**SELECTION**.
In the late 1990s, remediation goals shifted to a "risk-based" approach. Acceptable levels of residual contamination began being determined based upon the potential adverse health effects that could result from exposure to contaminants through specific exposure settings (e.g., residential; occupational; construction worker) and exposure pathways (e.g., ingestion of drinking water; inhalation of vapor; skin contact). This more practical method for determining appropriate contaminant cleanup levels continues to be the one that is most often used today.
There is more about risk-based cleanups in the next answer.
What are Risk-Based Concentrations (RBCs) and what is a risk-based closure?
Risk-Based Concentrations (RBCs) are remediation target levels (cleanup standards) that are believed, based upon risk assumptions and calculations, to be protective of human health and the environment.
Using a risk-based cleanup process, contaminated properties are evaluated for exposure pathways, including:
ingestion, inhalation, or dermal contact with contaminated soil
evolution of contaminant vapors into outdoor air
intrusion of contaminant vapors into buildings
ingestion or inhalation of contaminants from tap water
exposure to contaminated groundwater in excavations,
that may exist within specific exposure settings (e.g., residential; occupational; construction worker; excavation worker).
For each contaminant, the RBC that corresponds to the applicable exposure setting - exposure pathway pair becomes the target cleanup level that must be attained.
There are often published "generic" RBCs that have been prepared using a set of conservative standard assumptions. Where actual site conditions deviate significantly from standard assumptions, site-specific RBCs can be calculated.
A "risk-based closure" is the acceptance of an exposure risk evaluation and completed remedial actions (to at least applicable RBCs) by an environmental regulatory agency, leading to the issuance of a letter of "No Further Action" (or equivalent) for a contaminated property.
What are the limitations of a letter of No Further Action (NFA) from a regulatory agency?
Too many people, including many prospective buyers and environmental consultants, operate under the mistaken opinion that a letter of "No Further Action" (NFA) from an environmental agency represents some sort of certification or guarantee as to the overall environmental quality of a property. In reality, it often does not.
When an agency issues an NFA (or equivalent), they are usually only acknowledging, based upon the information that they have been provided, that the completed investigation and remediation activities appear to meet currently-applicable cleanup standards. Most agencies do not independently verify the results of a remedial action: They have to assume that the work was completed by competent individuals, and that the final condition of the property has been accurately and honestly represented to them. Depending upon who submitted the work, this may or may not be a valid assumption (unfortunately, far too many of the NFAs that were issued in the late 1980s, and throughout much of the 1990s, were based upon work that was of dubious quality).
It is also very important to understand that, in many cases, the scope of an NFA is limited to a specific situation and a discrete area, and does not address conditions on the property as a whole. For example, an NFA issued for the cleanup of gasoline identified during the decommissioning of the last generation underground tanks (1985 installation), on a property that has been used as a service station since the 1920s, might not cover contamination resulting from:
the 3 - 5 earlier generations of underground tanks that were located in a variety of different places on the property, or,
historical automotive servicing and repair activities conducted on the property, including but not limited to,
- chlorinated degreasing solvents
- used lubrication oils
- battery electrolyte (Lead)
- hydraulic oil leaked from vehicle lifts (PCBs)

**WHAT YOU WILL DO**.
1. Retype the part of the passage on risk-based cleanups that opens with the words containing "For each contaminant, the" and closes with "must be attained.".
2. In the rows, lay out as a numbered list the part that opens with the line containing "Where should I click to: Open" and closes with the line containing "Open the 报表", leaving out blank lines.
The passage on risk-based cleanups and the rows after it have nothing to do with each other.

**MATERIALS PROVIDED**.

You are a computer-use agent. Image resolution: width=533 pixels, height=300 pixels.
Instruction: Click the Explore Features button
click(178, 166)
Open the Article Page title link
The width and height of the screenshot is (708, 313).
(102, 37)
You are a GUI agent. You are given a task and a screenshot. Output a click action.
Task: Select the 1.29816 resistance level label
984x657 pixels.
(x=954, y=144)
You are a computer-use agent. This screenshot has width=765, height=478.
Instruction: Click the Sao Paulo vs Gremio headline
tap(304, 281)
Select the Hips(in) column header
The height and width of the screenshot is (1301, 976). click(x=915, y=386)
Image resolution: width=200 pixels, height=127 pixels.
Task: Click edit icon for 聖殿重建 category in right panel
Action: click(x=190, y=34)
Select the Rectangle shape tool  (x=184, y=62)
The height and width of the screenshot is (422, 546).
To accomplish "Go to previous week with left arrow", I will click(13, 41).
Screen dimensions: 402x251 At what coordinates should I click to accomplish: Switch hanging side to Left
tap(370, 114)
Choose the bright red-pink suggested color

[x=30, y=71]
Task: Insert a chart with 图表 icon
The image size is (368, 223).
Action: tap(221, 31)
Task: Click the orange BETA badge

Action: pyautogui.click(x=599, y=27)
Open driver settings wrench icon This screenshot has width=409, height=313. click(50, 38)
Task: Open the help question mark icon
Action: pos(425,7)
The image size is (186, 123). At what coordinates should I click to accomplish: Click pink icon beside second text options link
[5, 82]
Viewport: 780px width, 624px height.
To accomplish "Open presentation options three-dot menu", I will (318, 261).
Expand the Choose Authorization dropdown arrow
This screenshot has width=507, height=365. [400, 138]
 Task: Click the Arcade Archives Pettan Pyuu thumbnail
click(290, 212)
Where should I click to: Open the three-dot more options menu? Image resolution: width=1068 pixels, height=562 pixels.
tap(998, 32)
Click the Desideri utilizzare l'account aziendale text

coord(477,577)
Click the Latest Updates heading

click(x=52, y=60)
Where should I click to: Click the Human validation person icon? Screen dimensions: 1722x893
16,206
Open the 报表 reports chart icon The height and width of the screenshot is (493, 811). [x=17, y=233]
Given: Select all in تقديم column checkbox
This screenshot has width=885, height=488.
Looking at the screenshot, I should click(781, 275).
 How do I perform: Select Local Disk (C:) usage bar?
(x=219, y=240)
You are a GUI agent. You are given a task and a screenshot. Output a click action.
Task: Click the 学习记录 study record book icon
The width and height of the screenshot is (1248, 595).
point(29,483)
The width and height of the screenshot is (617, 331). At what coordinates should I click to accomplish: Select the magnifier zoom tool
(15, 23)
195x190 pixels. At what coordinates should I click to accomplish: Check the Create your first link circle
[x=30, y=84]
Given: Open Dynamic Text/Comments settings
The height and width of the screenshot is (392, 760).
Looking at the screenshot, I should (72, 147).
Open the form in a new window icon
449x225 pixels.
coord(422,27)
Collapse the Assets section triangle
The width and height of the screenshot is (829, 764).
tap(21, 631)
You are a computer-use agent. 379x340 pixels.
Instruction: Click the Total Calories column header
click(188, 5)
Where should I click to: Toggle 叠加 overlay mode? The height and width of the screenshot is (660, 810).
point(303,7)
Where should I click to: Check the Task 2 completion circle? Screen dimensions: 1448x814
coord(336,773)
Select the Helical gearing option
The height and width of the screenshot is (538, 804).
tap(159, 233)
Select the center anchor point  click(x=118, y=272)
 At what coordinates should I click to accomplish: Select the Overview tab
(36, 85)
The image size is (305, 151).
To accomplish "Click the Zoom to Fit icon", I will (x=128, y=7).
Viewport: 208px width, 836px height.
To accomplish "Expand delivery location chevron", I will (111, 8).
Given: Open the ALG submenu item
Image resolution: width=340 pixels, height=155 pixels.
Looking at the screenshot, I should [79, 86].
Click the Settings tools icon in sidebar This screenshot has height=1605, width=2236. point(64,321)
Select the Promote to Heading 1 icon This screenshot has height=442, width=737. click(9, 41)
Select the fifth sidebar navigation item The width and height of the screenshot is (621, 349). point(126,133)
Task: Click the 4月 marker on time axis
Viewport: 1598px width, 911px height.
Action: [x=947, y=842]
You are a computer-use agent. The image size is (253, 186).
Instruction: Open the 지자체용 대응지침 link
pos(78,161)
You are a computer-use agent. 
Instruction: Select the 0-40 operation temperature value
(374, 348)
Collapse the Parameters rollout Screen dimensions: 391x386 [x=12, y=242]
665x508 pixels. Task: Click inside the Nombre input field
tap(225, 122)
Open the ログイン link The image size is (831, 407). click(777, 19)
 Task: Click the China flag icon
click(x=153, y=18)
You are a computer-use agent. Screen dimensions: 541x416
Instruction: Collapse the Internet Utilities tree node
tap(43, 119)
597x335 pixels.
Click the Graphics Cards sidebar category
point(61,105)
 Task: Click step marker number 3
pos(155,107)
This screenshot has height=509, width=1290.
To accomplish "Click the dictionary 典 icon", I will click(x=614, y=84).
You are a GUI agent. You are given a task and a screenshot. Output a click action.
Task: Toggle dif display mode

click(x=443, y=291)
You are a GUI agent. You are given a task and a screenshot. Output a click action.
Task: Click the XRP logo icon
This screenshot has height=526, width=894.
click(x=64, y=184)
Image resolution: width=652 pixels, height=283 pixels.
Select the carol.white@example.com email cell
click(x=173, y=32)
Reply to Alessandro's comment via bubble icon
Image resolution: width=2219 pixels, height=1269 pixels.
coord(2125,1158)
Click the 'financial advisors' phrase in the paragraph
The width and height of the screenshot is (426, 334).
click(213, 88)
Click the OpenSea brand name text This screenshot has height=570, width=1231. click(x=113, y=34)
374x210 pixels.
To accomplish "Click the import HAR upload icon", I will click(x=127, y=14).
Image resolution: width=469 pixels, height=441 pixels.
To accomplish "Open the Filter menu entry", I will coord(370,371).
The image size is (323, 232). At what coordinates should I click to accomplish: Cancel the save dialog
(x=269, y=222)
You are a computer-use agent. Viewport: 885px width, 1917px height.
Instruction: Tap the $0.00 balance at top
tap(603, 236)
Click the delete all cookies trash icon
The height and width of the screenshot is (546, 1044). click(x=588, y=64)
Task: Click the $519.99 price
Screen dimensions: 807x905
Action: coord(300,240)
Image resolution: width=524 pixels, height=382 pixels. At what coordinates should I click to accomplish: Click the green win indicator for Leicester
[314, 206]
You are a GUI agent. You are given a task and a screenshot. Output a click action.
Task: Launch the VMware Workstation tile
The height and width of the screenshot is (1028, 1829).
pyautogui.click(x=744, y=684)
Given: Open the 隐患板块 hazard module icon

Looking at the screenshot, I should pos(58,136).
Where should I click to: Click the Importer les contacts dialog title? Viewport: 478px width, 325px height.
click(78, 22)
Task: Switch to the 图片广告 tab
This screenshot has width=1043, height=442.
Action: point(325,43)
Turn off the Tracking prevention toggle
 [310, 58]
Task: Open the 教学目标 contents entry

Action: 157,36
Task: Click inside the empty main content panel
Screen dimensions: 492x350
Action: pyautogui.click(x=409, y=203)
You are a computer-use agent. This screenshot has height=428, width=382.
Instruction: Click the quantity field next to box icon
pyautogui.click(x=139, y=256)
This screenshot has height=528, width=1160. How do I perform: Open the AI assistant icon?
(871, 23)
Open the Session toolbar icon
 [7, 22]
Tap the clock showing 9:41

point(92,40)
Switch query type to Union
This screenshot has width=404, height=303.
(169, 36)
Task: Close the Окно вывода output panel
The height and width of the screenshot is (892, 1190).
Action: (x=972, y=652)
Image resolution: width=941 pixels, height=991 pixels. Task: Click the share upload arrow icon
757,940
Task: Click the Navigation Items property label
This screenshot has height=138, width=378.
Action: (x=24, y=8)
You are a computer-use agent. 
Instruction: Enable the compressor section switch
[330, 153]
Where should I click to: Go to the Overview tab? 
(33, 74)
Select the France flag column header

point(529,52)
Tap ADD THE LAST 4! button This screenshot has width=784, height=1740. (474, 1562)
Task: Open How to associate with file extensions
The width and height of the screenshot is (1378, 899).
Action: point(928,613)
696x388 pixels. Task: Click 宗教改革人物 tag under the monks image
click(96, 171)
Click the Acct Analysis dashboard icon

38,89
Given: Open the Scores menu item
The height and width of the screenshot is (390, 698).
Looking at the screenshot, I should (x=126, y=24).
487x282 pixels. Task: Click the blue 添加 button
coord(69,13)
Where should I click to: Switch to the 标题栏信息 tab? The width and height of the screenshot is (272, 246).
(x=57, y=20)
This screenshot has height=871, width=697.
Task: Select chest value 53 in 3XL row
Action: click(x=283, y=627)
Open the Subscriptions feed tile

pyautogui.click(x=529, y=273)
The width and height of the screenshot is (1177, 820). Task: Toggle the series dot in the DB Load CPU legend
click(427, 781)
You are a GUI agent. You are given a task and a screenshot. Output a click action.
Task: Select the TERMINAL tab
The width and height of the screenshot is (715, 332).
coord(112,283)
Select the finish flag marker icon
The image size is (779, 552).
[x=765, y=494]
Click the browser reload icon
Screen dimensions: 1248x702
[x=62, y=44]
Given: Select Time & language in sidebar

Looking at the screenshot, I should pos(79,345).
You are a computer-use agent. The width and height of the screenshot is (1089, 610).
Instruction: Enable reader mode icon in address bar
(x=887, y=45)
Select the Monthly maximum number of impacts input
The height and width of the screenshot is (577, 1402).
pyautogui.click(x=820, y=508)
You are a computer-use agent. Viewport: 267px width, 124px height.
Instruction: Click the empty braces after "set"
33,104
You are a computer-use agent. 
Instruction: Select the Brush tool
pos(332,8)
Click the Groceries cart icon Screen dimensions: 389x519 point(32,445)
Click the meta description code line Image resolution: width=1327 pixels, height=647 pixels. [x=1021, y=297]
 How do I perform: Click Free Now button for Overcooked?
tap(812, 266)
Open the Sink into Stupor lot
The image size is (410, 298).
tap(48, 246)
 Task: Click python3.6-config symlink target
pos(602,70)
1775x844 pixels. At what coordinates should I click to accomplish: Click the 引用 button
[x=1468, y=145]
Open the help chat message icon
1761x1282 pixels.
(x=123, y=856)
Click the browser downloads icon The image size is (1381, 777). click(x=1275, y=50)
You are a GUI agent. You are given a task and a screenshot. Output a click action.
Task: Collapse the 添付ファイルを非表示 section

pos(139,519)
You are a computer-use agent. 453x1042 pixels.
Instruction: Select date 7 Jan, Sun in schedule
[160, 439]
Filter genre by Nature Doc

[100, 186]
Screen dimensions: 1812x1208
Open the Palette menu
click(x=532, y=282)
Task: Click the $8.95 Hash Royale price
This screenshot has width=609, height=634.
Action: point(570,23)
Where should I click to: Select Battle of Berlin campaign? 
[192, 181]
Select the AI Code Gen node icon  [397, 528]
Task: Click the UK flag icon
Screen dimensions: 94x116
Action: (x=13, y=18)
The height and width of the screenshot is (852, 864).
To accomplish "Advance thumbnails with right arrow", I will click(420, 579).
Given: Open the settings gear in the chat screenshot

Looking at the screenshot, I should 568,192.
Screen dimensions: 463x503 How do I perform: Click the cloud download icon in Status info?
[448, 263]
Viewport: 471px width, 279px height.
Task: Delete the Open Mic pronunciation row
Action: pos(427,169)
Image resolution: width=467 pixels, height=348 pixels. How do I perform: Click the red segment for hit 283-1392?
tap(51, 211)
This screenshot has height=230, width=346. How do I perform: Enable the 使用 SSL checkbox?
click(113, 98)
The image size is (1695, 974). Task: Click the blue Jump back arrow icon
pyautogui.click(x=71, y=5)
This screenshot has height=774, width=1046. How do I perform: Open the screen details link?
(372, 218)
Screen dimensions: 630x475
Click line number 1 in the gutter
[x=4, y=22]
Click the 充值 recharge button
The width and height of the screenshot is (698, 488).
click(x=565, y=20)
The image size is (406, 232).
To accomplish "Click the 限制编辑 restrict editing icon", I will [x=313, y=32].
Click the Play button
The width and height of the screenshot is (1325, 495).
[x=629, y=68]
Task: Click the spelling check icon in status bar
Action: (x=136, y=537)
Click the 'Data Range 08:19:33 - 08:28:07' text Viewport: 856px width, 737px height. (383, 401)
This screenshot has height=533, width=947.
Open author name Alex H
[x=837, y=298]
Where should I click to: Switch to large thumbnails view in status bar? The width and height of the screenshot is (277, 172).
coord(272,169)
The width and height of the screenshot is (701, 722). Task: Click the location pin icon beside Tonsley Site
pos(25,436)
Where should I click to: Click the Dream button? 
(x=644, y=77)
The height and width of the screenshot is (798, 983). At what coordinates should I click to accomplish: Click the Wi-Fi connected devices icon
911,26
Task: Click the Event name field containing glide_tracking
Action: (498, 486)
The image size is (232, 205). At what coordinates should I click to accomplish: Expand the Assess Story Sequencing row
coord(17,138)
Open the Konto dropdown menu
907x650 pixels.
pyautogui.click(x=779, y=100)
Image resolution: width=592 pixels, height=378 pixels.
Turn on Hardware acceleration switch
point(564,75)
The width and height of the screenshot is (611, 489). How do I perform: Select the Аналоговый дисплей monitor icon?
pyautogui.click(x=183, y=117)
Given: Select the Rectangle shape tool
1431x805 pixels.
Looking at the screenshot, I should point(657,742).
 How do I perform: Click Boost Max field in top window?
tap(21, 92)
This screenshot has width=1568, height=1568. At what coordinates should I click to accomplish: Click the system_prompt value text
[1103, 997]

**ANSWERS IN ORDER**.
1.
For each contaminant, the RBC that corresponds to the applicable exposure setting - exposure pathway pair becomes the target cleanup level that must be attained.

2.
1. Where should I click to: Open the three-dot more options menu? Image resolution: width=1068 pixels, height=562 pixels.
2. tap(998, 32)
3. Click the Desideri utilizzare l'account aziendale text
4. coord(477,577)
5. Click the Latest Updates heading
6. click(x=52, y=60)
7. Where should I click to: Click the Human validation person icon? Screen dimensions: 1722x893
8. 16,206
9. Open the 报表 reports chart icon The height and width of the screenshot is (493, 811). [x=17, y=233]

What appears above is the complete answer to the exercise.